Copy the passage below about the 1961 film Mother Joan of the Angels word for word, in full.

[PASSAGE GIVEN]
⟨
Mother Joan of the Angels (, also known as The Devil and the Nun) is a 1961 Polish art film on demonic possession, directed by Jerzy Kawalerowicz, based on a novella of the same title by Jarosław Iwaszkiewicz, loosely based on the 17th century Loudun possessions. The film won the Special Jury Prize at the 1961 Cannes Film Festival.

Plot
The story takes place in and around a seventeenth century Polish convent. A priest, Father Józef Suryn (Mieczyslaw Voit), arrives at a small inn for a night's rest. He has been sent to investigate a case of demonic possession at the nearby convent after the local priest, Father Garniec, was burnt at the stake for sexually tempting the nuns. The next day, Father Suryn sets out for the convent, where he meets the abbess, Mother Joan (Lucyna Winnicka), said to be the most possessed of all the nuns. Already four priests before Father Suryn have tried to exorcise Mother Joan, but without success. The villagers at the inn are curious about the convent's troubled past and do everything to keep track of its developing story, with the stableman, Kaziuk (Jerzy Kaczmarek), leading Father Suryn around and asking the only non-possessed nun Sister Malgorzata (Anna Ciepielewska) for stories when she makes her nightly visits to the inn.
⟩
[Collected data]
⟨
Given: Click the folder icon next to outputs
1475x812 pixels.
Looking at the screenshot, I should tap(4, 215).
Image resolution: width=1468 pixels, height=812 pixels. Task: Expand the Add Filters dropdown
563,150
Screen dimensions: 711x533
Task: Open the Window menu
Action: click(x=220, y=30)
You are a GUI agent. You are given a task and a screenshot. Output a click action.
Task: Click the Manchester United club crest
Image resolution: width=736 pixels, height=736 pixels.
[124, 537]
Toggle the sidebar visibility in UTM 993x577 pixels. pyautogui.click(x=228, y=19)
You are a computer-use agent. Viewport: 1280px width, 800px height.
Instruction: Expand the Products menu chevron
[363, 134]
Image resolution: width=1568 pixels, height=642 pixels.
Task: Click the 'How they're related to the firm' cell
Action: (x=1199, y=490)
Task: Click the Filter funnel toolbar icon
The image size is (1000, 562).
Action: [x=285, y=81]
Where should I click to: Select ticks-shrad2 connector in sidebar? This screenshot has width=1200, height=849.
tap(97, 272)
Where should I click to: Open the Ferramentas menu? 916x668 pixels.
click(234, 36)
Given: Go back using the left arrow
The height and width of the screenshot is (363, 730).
⟩
[EXERCISE SOLUTION]
Mother Joan of the Angels (, also known as The Devil and the Nun) is a 1961 Polish art film on demonic possession, directed by Jerzy Kawalerowicz, based on a novella of the same title by Jarosław Iwaszkiewicz, loosely based on the 17th century Loudun possessions. The film won the Special Jury Prize at the 1961 Cannes Film Festival.

Plot
The story takes place in and around a seventeenth century Polish convent. A priest, Father Józef Suryn (Mieczyslaw Voit), arrives at a small inn for a night's rest. He has been sent to investigate a case of demonic possession at the nearby convent after the local priest, Father Garniec, was burnt at the stake for sexually tempting the nuns. The next day, Father Suryn sets out for the convent, where he meets the abbess, Mother Joan (Lucyna Winnicka), said to be the most possessed of all the nuns. Already four priests before Father Suryn have tried to exorcise Mother Joan, but without success. The villagers at the inn are curious about the convent's troubled past and do everything to keep track of its developing story, with the stableman, Kaziuk (Jerzy Kaczmarek), leading Father Suryn around and asking the only non-possessed nun Sister Malgorzata (Anna Ciepielewska) for stories when she makes her nightly visits to the inn.